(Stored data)
::::::::::

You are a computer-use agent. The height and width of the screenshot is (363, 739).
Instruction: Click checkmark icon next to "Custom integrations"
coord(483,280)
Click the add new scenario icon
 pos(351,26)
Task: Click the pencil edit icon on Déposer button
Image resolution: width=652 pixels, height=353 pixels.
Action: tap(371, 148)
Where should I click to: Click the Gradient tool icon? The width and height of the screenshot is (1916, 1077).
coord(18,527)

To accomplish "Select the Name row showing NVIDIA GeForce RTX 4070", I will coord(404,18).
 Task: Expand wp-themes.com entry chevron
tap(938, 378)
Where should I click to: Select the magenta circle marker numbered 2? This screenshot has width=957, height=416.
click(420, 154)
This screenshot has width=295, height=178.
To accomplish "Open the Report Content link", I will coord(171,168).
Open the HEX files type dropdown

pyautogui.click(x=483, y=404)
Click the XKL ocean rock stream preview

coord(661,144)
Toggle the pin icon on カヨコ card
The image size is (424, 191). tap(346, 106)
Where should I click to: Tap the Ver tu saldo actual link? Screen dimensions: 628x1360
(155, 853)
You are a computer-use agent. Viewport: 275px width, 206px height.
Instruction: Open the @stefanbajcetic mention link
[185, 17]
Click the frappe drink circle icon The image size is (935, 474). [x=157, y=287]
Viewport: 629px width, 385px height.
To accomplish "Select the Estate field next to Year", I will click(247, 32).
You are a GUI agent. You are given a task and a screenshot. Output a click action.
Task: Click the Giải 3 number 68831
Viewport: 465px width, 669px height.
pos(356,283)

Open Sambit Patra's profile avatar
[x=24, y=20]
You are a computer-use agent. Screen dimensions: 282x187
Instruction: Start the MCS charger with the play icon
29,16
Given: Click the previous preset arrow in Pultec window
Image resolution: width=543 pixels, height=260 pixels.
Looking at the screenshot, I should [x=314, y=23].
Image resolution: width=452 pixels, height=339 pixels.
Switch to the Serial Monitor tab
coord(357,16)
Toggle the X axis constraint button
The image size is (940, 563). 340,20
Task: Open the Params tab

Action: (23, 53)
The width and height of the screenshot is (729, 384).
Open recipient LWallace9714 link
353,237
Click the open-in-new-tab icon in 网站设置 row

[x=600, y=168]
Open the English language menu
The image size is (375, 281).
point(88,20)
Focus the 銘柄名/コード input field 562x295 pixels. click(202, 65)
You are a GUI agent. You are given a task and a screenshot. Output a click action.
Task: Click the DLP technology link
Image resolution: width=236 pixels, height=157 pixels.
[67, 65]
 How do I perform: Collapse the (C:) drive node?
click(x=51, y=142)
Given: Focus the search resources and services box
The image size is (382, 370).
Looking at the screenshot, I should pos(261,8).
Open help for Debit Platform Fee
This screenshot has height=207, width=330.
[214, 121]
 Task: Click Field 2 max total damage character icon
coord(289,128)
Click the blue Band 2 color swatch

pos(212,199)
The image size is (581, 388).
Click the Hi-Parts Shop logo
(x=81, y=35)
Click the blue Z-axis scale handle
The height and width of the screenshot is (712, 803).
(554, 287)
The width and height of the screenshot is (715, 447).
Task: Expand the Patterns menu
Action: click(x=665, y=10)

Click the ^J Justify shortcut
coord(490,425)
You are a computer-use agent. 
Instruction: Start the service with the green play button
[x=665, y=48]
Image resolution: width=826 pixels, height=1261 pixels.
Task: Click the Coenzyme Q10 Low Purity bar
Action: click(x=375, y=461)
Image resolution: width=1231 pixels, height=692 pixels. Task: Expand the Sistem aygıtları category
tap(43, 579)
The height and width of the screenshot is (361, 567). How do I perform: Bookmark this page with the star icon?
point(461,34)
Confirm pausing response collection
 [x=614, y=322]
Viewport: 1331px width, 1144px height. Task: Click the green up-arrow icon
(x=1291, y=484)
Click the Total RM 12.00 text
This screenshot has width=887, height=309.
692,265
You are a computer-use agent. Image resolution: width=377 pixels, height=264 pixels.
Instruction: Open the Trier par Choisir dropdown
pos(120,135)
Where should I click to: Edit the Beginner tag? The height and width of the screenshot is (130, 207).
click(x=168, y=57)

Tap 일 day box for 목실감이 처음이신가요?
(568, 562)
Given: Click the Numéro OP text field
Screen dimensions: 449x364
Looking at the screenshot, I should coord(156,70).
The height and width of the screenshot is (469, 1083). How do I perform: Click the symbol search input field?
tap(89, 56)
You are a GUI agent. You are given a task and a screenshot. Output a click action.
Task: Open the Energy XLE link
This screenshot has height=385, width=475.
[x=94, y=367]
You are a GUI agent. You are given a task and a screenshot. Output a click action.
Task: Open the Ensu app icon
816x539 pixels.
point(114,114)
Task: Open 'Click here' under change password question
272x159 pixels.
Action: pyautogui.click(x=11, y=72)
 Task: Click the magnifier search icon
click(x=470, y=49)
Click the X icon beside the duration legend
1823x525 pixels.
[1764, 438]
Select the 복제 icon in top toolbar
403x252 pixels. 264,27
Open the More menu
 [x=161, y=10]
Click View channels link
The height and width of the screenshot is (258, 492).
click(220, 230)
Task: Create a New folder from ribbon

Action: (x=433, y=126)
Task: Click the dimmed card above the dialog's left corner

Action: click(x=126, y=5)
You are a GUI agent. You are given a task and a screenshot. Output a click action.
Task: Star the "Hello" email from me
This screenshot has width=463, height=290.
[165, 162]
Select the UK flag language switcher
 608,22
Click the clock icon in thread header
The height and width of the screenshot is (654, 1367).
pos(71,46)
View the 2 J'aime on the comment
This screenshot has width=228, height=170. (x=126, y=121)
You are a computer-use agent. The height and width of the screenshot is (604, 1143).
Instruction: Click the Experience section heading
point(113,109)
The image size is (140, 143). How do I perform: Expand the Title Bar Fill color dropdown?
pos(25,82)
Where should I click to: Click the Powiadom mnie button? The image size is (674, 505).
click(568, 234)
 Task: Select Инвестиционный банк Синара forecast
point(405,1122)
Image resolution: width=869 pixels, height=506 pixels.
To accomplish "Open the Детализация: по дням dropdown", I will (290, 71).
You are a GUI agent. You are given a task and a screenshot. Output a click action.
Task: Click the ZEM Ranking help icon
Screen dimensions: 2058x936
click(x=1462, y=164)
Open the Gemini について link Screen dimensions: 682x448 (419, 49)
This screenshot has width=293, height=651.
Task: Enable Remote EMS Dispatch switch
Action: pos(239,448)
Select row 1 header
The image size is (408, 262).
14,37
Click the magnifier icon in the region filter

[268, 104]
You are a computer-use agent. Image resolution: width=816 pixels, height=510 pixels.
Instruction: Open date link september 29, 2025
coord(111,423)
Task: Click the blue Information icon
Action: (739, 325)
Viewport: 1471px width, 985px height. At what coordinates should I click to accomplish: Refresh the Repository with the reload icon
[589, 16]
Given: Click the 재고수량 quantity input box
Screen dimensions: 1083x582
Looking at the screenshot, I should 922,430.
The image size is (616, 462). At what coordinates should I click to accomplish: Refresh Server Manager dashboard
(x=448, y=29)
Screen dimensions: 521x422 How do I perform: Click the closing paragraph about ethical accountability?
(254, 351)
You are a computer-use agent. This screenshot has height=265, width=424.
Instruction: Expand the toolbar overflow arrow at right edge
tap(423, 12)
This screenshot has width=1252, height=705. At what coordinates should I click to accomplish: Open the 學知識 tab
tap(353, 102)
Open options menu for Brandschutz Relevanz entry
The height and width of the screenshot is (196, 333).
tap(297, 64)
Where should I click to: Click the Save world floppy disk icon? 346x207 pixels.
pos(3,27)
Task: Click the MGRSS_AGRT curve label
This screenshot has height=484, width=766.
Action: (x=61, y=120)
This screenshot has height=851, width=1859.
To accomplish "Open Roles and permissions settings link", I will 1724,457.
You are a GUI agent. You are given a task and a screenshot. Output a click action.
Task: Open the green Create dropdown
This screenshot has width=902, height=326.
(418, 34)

::::::::::

Problem statement - Scan the records for lines with the word "computer". Report how many, with no other words.

Output for this task - 8